A University of Puget Sound team was one of the top-scoring teams in an international math competition using modeling to predict traffic flow if self-driving cars were widely adopted.
A team of math whizzes at the University of Puget Sound provided a top-rated answer in a mathematics-modeling competition that required them to examine how self-driving cars might affect traffic patterns in Greater Seattle.
Their answer? If their model is correct, self-driving cars could help lessen traffic jams.
Three students — Jordan Fonseca, Jesse Jenks and Matthew Moreno — applied mathematical-modeling skills to compete with 1,527 student teams across the globe participating in the international Mathematical Contest in Modeling.
Their answer in the online competition placed them in the top 11 teams — seven Chinese teams and four American teams — whose answer scored “outstanding” or “finalist” on the math problems.
The students proposed an answer to impact on traffic flow if self-driving cars took to the streets on major highways in Thurston, Pierce, King and Snohomish counties. The students were provided with real-world data and created a mathematical model that could be used to answer questions about how traffic would be affected.
Their answer, which was 22 pages long, used a macro, or big-picture model and a micro, or low-level one, to capture the impact of self-driving cars on the road, said their adviser, Puget Sound math professor Mike Spivey.
Their models showed that at high traffic densities, traffic delays would decrease when the number of self-driving cars on the road increased. The team’s model also showed that if the concentration of self-driving cars were to rise above 5 percent, a car lane reserved for self-driving cars only — on roads with three or more lanes — would reduce travel delays for both human-driven and self-driving cars.

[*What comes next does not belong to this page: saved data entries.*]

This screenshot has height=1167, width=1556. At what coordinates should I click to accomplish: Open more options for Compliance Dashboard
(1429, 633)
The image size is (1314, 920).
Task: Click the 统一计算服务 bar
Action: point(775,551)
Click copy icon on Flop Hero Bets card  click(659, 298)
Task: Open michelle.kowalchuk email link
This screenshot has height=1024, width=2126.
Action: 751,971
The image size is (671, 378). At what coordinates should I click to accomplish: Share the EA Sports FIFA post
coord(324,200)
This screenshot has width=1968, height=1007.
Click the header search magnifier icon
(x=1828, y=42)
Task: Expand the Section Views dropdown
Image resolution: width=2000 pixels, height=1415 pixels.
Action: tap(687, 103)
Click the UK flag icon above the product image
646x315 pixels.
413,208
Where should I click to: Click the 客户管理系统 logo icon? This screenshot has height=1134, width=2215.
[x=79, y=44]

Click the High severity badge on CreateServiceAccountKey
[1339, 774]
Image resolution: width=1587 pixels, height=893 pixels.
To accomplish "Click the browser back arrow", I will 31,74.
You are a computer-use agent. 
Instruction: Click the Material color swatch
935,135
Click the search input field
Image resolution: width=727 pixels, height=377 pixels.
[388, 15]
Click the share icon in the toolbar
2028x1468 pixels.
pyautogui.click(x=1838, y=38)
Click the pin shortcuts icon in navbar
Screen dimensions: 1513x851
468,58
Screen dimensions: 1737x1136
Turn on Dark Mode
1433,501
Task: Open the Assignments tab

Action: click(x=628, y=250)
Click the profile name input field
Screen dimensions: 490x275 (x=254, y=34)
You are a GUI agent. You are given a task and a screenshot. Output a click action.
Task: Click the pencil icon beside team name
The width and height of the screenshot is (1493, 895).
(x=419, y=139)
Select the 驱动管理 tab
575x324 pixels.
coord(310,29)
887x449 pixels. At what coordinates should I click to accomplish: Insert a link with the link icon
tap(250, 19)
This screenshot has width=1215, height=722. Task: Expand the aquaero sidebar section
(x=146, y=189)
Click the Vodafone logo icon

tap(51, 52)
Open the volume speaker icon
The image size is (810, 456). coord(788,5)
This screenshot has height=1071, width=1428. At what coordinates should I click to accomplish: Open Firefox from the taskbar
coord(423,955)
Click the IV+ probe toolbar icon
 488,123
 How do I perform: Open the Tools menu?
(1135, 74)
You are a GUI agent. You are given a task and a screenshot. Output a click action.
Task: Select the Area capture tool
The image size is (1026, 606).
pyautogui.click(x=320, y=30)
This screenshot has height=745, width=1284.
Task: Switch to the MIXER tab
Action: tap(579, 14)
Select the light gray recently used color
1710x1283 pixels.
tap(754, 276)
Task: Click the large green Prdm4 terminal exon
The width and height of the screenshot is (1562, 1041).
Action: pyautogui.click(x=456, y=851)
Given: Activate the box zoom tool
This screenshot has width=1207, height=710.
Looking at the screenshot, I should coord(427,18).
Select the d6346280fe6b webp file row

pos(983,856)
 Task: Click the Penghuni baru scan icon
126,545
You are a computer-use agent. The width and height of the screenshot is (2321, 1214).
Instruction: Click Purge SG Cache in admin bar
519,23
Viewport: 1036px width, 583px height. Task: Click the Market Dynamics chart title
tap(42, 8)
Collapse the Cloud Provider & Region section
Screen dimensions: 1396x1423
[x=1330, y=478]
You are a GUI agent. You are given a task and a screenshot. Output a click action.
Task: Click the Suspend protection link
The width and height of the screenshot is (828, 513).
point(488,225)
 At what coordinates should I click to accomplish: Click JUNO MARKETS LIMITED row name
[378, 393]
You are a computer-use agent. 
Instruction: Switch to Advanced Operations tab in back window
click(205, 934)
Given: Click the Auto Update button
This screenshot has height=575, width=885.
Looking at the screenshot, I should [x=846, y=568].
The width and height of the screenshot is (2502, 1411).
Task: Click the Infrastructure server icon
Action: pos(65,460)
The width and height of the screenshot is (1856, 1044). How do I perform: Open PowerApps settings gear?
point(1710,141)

The team’s answer included a letter to Gov. Jay Inslee that summarized their findings. “Our simulation suggests that when self-driving cars impact traffic flow at all, they improve roadways for everyone, not only for the owners of self-driving cars,” they wrote.
The students also raised some caveats. Their simulation was limited, they said, and didn’t take into account a variety of other issues — including changes in traffic volumes over the course of a day, the effect of bad weather on traffic patterns, even the psychological effects that the presence of self-driving cars could have on other motorists.
“Their paper covered the complete modeling process well,” said Spivey, who has been advising the math-model team for 10 years and served as a regional judge for two years. “It was well-written, with clear explanations and clear recommendations. Combining a macro and a micro model was a good idea, too, as it allows you to look at the problem from two different angles.”
The competition is run by Consortium for Mathematics and its Applications. Students could choose one of three problems to solve, and they had four days to come up with their answer — which included constructing and testing the models and writing everything up.
A second Puget Sound team, made up of Leslie Joe, Rachel Hirsch and Henry Woody, also did well, scoring a “successful participant” rating on a different problem.
Spivey said he thinks the liberal-arts college does a good job preparing students not only to be good mathematicians and scientists, but also to explain the math and science behind their ideas.
“A large part of this competition is not just constructing a good model,” he said, “but also explaining it well.”